Registered Data

[00794] Mathematical Modelling and Disease

  • Session Time & Room : 2E (Aug.22, 17:40-19:20) @A512
  • Type : Proposal of Minisymposium
  • Abstract : Mathematical modeling and estimation strategies are especially useful in the fight against disease be it through diagnosis, prediction, or management. Examples include analyzing medical device performance and providing simulation, constructing probabilistic/stochastic models that define classification strategies that in turn guide diagnostic testing. In this minisymposium, these themes will be investigated through specific ‘real world’ examples emphasizing metrology and the importance of measurement science in using mathematics to treat disease.
  • Organizer(s) : Anthony Kearsley, Luis Melara
  • Classification : 92-10, 92-08, 92C75
  • Minisymposium Program :
    • 00794 (1/1) : 2E @A512 [Chair: Luis Melara]
      • [01627] Transboundary management of ecological systems with applications to diseases
        • Format : Talk at Waseda University
        • Author(s) :
          • Julie Blackwood (Williams College)
        • Abstract : Human migration and infectious diseases often span multiple administrative jurisdictions that might have different systems of government and management objectives. I'll introduce two examples in which spatial coordination may be critical for disease control. First, I’ll demonstrate that spatial interactions of vampire bats likely play a key role in driving rabies persistence. Second, I’ll describe a more general infectious disease in humans and show that successful management may depend on the actions of multiple managers.

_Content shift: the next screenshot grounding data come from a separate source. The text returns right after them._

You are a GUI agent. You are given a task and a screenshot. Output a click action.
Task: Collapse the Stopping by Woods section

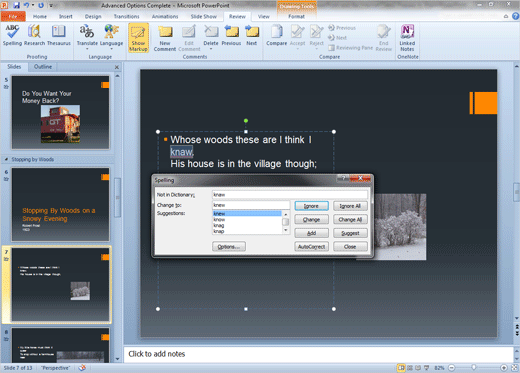coord(6,159)
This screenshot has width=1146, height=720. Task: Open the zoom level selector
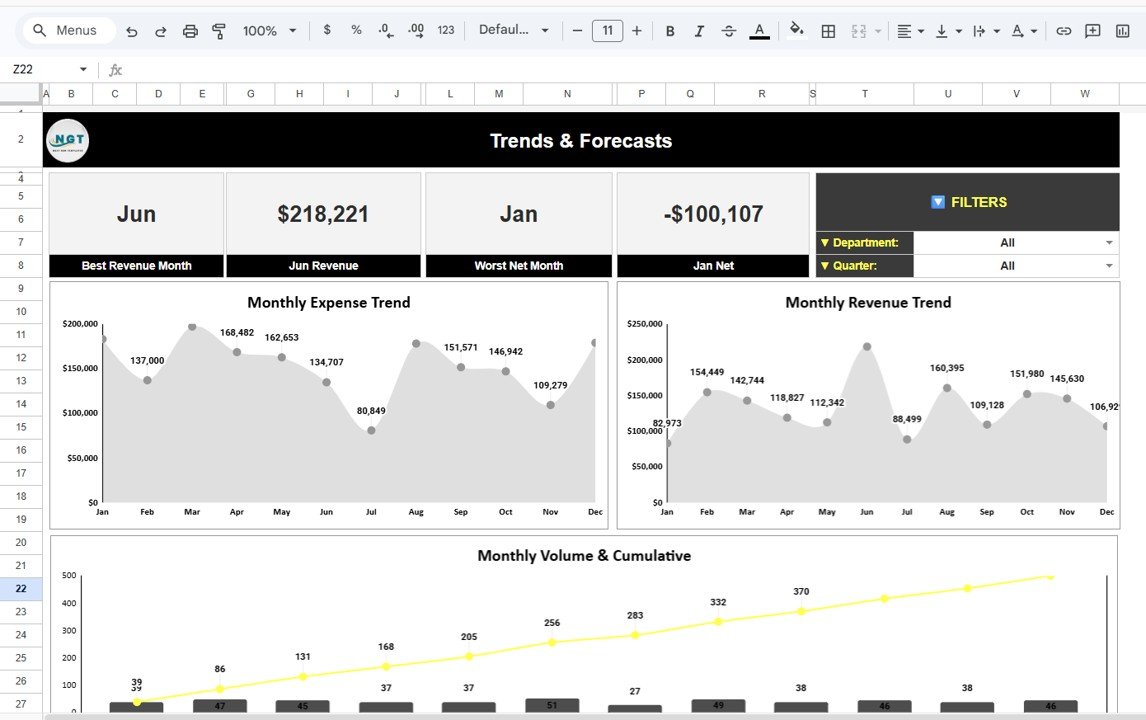267,31
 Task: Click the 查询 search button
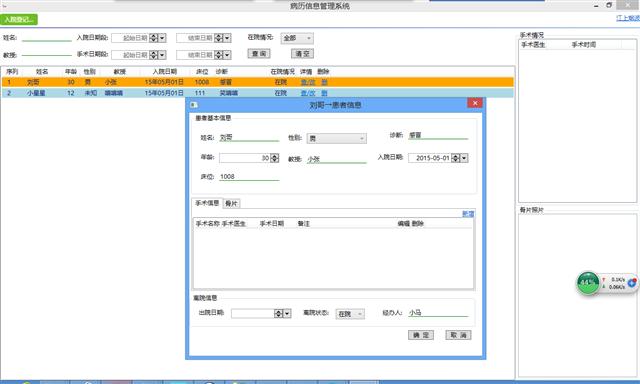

      • [04446] Separating Populations in Flow Cytometry Experiments: A Probabilistic Approach
        • Format : Talk at Waseda University
        • Author(s) :
          • Danielle J Middlebrooks (National Institute of Standards and Technology)
        • Abstract : Flow cytometry (FC) is used in many areas of clinical testing, measuring cell characteristics of roughly one million cells. Data analysis is critical for interpreting FC measurements, but traditional techniques are often time-consuming and subjective. Our methodology identifies an unknown population by constructing probability density functions of specific biomarker expression levels in a sample. Once we estimate the unknown distribution, we compute the relative fraction of the unknown population and estimates of the uncertainty.
      • [04840] Case Studies in Modeling and Optimization for Diagnostics
        • Format : Talk at Waseda University
        • Author(s) :
          • Prajakta Purushottam Bedekar (National Institute of Standards and Technology)
          • Paul Patrone (National Institute of Standards and Technology)
          • Anthony Kearsley (National Institute of Standards and Technology)
        • Abstract : We demonstrate that modeling and optimization are crucial tools for interpretation of diagnostic measurements through case studies. First we model the errors in dilution and find a best-fit to minimize variability of biological antibody measurements, enabling us to compare results across experiments. Secondly, we use optimal decision theory to develop a time-dependent, probabilistic classification and adaptive prevalence estimation scheme using antibody testing measurements. We demonstrate the results by using SARS-CoV-2 datasets.
      • [03298] Optimal Bandwith Selection in Bio-FET Measurements
        • Format : Talk at Waseda University
        • Author(s) :
          • Luis Melara (Shippensburg University)
        • Abstract : The use of stochastic regression to separate signal from noise produced by Bio-FETs will be discussed in this talk. The noise realized by BioFETs interferes with quantitative and qualitative analysis, thus determining optimal bandwidth associated with experimental Bio-FET data measurements is an important task. Presented results suggest consistent across aspect rations and a choice of stochastic regression kernel function and yield what appear to be good results.